Passage cité:

────────────────────────────────────────

Elle est aussi membre fondatrice du chapitre québécois de l’Association canadienne des avocats noirs. « Cette association avait des antennes au Canada, mais pas au Québec. On trouvait qu’il était temps de mettre sur pied un chapitre québécois pour que celui-ci devienne le porte-parole de la communauté sur plusieurs enjeux. Il y a encore de grandes difficultés rencontrées et vécues par les membres de notre communauté, et nous voulons encourager les jeunes à envisager des carrières exigeantes, incluant le droit, dès l’école primaire et l’école secondaire. Ils doivent avoir confiance en leurs capacités, nous nous devons de les accompagner », affirme MFourcand.

Pour une société plus juste

« Pendant toute mon enfance, nous habitions dans une ville à l’extérieur de Montréal où il n’y avait pas beaucoup de diversité. Nous étions, mes frères et sœurs, les seuls Noirs à l’école. J’ai appris à vivre avec la différence dès mon plus jeune âge. Mon père me disait toujours qu’il fallait travailler deux fois plus pour faire sa place lorsqu’on est Noir. Je ne me suis jamais laissée décourager par cela; c’était plutôt une motivation additionnelle pour exceller. Lorsque j’ai débuté ma carrière en cabinet, il n’y avait pas un seul individu racisé au bureau. Ce fut pour moi une opportunité d’ouvrir des portes et de démontrer qu’on pouvait s’intégrer et faire une carrière. Les clients acceptaient très bien d’être représentés par quelqu’un qui n’était pas né au Québec, du moment que le travail était bien fait et que l’on démontrait qu’on pouvait gagner leur confiance. Quand j’ai quitté le bureau après plusieurs années, il y avait des personnes de tous les horizons. À plusieurs égards, le Québec a fait beaucoup de chemin en très peu de temps », constate MFourcand.

────────────────────────────────────────

Travail demandé:
Dans le passage cité, que disait toujours le père de la personne qui parle ? Les lignes ci-dessous ne sont pas nécessaires.

Entrées de données recueillies:
────────────────────────────────────────

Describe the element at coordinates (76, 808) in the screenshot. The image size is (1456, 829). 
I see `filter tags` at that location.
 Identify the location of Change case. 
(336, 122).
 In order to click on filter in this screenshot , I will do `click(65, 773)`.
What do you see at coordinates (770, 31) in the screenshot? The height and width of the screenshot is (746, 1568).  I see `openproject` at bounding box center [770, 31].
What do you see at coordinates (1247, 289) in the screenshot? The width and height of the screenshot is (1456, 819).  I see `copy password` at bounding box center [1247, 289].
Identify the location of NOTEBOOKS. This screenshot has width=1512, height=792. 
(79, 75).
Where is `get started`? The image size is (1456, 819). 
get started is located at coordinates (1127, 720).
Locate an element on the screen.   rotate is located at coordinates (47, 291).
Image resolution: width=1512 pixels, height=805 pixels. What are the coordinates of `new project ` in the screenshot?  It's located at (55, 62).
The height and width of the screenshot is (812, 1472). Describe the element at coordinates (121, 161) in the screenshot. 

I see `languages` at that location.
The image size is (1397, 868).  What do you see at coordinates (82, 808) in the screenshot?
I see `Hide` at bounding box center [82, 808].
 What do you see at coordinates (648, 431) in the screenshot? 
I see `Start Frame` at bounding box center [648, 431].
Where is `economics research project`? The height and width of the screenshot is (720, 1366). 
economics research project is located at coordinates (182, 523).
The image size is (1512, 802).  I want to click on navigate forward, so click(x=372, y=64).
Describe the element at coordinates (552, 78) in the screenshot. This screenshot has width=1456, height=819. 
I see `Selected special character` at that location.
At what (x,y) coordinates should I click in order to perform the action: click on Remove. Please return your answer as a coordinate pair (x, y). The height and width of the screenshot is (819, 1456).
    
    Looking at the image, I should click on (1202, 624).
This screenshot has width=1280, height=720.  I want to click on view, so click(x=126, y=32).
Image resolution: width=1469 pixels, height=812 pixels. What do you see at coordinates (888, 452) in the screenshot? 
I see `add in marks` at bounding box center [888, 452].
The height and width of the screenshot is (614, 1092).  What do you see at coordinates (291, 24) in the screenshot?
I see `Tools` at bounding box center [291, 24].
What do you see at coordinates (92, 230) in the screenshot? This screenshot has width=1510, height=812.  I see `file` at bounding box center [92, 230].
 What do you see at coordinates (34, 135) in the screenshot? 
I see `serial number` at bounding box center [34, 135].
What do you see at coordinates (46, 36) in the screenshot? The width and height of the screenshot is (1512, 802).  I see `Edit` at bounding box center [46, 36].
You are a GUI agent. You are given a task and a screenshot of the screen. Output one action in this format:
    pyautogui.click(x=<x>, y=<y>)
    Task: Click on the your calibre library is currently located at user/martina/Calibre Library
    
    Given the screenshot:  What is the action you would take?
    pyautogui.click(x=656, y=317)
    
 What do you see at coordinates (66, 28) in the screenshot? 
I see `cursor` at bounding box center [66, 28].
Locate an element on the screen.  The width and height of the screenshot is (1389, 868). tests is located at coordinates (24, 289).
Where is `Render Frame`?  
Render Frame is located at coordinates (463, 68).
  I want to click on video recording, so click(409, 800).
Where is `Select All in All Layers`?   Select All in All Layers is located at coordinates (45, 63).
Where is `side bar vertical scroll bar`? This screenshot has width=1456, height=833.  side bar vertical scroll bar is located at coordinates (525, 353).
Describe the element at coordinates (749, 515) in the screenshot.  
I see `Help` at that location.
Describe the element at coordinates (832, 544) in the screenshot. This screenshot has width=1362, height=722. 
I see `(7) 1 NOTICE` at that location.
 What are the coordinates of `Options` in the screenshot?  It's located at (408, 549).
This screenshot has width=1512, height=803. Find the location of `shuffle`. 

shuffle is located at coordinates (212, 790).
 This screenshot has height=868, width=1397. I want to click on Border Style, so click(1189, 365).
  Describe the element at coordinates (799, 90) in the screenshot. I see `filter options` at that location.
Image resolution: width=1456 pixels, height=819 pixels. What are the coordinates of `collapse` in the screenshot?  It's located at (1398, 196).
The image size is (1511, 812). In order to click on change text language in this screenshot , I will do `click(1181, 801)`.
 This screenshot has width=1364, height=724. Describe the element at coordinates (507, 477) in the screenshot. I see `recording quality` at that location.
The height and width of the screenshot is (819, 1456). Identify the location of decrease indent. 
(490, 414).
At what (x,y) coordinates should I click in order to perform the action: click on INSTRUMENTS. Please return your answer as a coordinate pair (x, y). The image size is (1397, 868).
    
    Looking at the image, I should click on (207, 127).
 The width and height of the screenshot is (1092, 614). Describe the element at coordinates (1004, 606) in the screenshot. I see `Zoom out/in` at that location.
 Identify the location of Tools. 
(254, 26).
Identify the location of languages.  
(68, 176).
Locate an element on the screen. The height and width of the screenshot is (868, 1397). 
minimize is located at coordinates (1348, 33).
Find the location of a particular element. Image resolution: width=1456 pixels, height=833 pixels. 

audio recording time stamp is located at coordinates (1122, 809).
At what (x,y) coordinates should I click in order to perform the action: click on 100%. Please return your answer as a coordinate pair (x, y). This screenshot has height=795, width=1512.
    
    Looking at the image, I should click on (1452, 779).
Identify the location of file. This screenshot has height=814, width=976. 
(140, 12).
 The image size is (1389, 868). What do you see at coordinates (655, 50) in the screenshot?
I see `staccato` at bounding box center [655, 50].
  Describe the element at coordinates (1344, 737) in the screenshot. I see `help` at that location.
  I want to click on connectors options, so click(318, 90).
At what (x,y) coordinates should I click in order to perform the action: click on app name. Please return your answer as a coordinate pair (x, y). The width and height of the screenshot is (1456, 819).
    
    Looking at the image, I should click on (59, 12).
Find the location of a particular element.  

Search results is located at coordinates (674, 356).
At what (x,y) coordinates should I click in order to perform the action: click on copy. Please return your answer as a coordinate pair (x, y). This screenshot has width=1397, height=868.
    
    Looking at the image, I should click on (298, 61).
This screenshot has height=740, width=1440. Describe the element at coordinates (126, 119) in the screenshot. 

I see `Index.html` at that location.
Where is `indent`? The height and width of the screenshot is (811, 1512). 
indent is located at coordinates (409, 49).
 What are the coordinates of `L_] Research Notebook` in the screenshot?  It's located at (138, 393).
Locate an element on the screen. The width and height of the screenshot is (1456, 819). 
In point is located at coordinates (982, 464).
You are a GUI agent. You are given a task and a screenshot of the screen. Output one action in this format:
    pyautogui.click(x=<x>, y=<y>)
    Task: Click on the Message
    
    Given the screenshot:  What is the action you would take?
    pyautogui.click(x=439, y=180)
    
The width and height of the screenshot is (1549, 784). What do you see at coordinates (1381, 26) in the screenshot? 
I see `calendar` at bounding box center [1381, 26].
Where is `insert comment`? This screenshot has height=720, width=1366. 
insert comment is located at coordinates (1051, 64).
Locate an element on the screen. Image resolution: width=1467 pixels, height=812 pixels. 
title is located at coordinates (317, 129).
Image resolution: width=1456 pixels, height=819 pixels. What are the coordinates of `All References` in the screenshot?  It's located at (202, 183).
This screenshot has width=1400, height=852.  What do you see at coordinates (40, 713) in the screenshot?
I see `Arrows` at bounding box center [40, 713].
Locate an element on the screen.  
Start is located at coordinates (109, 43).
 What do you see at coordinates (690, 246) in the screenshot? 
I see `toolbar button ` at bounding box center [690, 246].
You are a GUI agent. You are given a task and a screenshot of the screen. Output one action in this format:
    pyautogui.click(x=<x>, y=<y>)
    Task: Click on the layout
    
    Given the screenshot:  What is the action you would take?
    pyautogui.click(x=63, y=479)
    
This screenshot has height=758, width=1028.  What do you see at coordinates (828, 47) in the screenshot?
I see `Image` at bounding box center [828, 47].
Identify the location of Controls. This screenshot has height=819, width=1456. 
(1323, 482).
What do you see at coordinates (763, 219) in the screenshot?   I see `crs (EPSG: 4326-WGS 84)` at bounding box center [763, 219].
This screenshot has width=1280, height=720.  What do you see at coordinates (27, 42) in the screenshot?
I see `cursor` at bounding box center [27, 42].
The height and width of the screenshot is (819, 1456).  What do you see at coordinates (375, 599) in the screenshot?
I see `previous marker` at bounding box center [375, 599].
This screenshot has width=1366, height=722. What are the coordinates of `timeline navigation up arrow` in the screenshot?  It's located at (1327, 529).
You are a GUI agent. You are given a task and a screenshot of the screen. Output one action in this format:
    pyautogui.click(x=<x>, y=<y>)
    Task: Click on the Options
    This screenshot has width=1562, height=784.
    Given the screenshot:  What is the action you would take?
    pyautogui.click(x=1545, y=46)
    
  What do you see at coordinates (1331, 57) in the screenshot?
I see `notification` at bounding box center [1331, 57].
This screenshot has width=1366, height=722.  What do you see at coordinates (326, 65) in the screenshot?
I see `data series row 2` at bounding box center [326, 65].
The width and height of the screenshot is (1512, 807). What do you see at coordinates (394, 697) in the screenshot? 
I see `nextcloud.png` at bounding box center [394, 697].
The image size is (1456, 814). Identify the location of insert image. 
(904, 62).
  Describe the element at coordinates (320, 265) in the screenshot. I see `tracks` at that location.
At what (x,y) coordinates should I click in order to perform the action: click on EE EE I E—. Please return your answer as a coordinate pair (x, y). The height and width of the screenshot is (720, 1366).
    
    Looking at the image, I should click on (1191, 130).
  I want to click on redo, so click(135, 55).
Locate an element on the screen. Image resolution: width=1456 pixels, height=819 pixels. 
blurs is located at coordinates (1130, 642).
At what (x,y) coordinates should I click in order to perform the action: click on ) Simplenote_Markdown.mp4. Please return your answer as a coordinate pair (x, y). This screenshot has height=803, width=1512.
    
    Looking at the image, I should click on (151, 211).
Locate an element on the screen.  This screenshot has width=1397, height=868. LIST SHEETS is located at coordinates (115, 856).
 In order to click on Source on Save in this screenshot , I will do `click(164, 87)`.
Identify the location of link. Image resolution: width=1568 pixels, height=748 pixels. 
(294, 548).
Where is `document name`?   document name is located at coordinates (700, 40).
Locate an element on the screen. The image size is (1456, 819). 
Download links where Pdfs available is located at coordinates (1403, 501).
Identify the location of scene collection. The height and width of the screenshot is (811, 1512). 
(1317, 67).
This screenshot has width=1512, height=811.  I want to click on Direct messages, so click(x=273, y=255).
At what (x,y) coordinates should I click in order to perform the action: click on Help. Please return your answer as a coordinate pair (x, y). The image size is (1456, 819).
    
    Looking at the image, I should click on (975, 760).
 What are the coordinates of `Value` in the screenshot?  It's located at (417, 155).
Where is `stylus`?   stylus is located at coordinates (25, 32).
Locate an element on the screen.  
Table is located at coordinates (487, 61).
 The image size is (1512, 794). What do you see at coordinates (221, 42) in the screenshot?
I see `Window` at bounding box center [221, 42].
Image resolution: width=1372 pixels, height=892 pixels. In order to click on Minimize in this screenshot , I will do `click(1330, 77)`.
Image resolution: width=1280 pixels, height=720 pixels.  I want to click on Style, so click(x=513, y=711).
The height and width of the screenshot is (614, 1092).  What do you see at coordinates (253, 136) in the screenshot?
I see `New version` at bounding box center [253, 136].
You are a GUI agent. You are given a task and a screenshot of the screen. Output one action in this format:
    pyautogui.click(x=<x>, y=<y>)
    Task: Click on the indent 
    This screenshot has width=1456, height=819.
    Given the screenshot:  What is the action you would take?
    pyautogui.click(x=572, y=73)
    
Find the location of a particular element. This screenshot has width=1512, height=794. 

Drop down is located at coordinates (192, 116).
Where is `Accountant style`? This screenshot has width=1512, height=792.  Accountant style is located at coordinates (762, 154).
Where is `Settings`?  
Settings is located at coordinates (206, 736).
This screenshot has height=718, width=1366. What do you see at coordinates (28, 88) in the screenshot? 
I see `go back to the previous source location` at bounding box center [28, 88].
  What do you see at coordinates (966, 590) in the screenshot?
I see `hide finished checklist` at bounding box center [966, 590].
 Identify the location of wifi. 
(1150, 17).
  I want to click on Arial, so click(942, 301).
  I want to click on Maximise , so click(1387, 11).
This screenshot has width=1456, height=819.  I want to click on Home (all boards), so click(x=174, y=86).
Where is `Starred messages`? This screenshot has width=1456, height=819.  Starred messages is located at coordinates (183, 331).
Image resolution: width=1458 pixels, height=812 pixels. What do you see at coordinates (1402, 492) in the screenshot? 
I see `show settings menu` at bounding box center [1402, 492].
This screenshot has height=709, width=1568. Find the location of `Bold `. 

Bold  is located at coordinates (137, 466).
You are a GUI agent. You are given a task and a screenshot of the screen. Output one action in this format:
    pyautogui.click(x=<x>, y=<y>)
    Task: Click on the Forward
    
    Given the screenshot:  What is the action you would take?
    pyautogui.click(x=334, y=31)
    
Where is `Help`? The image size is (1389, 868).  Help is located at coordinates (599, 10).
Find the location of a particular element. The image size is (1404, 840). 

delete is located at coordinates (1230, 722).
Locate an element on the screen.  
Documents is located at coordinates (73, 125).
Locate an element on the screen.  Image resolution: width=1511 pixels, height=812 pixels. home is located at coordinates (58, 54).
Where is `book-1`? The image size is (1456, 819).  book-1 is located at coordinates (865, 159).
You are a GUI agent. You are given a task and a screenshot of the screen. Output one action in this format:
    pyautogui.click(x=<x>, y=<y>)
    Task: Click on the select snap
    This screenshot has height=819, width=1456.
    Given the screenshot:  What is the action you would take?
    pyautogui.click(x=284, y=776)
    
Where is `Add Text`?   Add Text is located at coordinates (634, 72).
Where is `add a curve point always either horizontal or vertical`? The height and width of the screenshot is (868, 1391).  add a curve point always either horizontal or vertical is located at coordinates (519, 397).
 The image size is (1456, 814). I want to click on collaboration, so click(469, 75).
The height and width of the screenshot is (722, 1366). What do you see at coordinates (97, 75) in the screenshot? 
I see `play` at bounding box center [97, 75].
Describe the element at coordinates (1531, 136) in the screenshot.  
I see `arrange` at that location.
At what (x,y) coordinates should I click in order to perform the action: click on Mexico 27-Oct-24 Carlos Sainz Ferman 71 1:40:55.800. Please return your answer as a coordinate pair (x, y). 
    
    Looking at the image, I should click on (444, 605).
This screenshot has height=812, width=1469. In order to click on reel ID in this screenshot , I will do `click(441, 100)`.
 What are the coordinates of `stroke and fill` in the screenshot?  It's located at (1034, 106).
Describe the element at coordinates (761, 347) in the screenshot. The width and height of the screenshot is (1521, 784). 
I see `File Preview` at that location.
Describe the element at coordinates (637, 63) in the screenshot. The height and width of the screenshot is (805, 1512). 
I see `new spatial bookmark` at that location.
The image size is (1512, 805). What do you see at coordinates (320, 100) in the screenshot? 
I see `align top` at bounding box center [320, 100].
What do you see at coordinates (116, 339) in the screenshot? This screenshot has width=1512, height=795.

────────────────────────────────────────

Corrigé:
Il disait qu'il fallait travailler deux fois plus pour faire sa place lorsqu'on est Noir.